Pertama kali merantau ke Jakarta pada Mei 2014 lalu, saya sempat didera penyakit 'tidak nafsu makan' selama beberapa bulan. Mungkin bagi warga Jakarta sudah biasa makan di tempat berjudul Warung Padang atau Warung Tegal maupun Warung Sunda. Bagi saya yang biasa jajan di warung kampung tentulah tidak biasa.
Beragam warung sudah saya jajaki. Mulai dari tiga warung di atas, ditambah warung bakso dan mie ayam, warung capcay dan kwetiaw, warung ayam penyet hingga restoran di mal yang harganya cukup menguras kantong.
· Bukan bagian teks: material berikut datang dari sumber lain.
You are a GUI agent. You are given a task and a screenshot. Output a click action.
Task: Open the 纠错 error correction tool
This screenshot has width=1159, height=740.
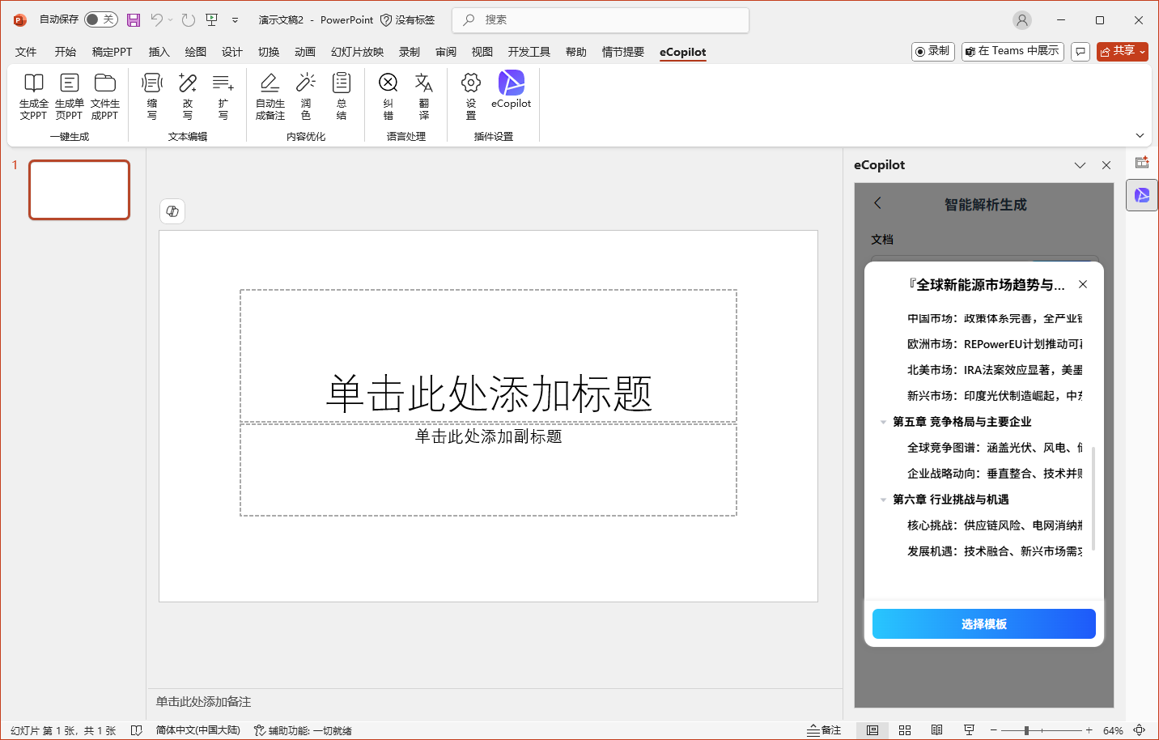pyautogui.click(x=388, y=83)
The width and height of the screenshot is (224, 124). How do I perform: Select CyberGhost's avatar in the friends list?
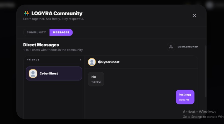click(x=33, y=73)
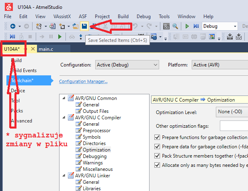Click the Find in Files binoculars icon
Screen dimensions: 248x191
coord(175,26)
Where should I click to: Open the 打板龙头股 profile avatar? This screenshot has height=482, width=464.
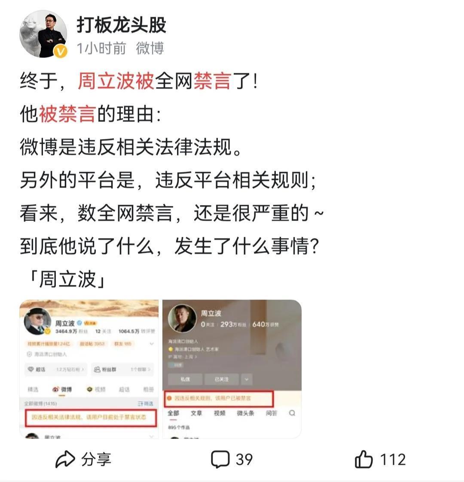coord(43,34)
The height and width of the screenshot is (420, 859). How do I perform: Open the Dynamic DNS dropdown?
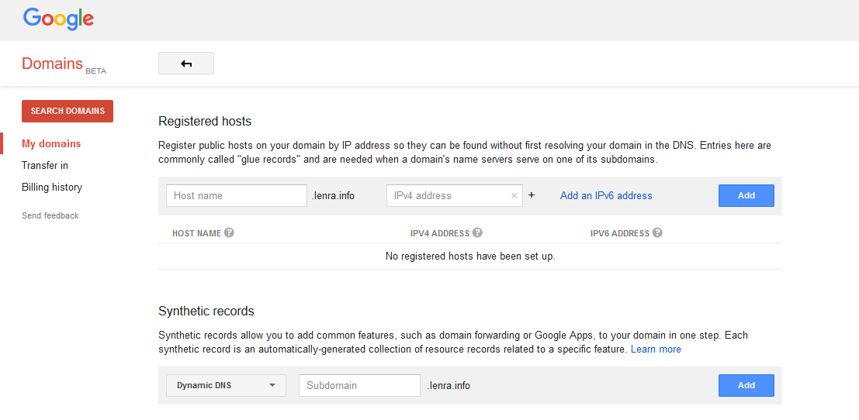(227, 385)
Alhasil, warung ibu-ibu Sunda dekat kosan saya di bilangan Pejaten menjadi pelabuhan saya selama beberapa waktu. Menu ayam goreng, tumis cumi dan ikan kembung menjadi andalan saya. Ditambah sambal yang pedasnya sesuai dengan lidah saya.
Namun, tak lama saya segera berpindah ke Warung Tegal samping gang kosan. Menu andalan saya hampir sama. Mungkin lidah saya sudah kemicinan sehingga makanan yang dianggap teman saya enak, bahkan terasa hambar di lidah saya.
Sampai suatu hari saya dipindahtugaskan ke Surabaya, tepatnya 20 Januari 2016. Saya harus berusaha menelusuri warung-warung yang masakannya sesuai lidah saya. Dalam dua pekan ini, saya baru menjajal warung di sekitar kantor saya di bilangan Jl Ketintang Baru I No 14H. Ada warung Padang, mie ayam, pecel Madiun, sampai bebek goreng. Lidah saya sepertinya lebih bisa menerima masakan warung di Surabaya ketimbang di Jakarta. Mungkin ada kawan-kawan yang senasip dengan saya.
Sejauh ini, yang paling berkesan menu belut goreng di Warung Belut Khas Surabaya di daerah Ngagel. Untung saya ketemu rekan dari koran tetangga yang mengajak saya kulineran di Surabaya.
Saya masih mengira lidah saya aneh, sampai seorang teman berkata, "Hal yang paling tidak berguna itu memperdebatkan soal selera". Kata-katanya tidak ada yang salah.
Memang lidah masing-masing orang berbeda. Ada teman saya satunya, segala macam makanan dilahap. Bagi dia, tidak ada makanan yang tidak enak. Saya salut dengan orang-orang seperti itu. Bagaimanapun, saya tetap mencoba agar lidah saya terbiasa dengan masakan di Surabaya.
Oke, aya sudah lapar, mari berburu kuliner di Surabaya.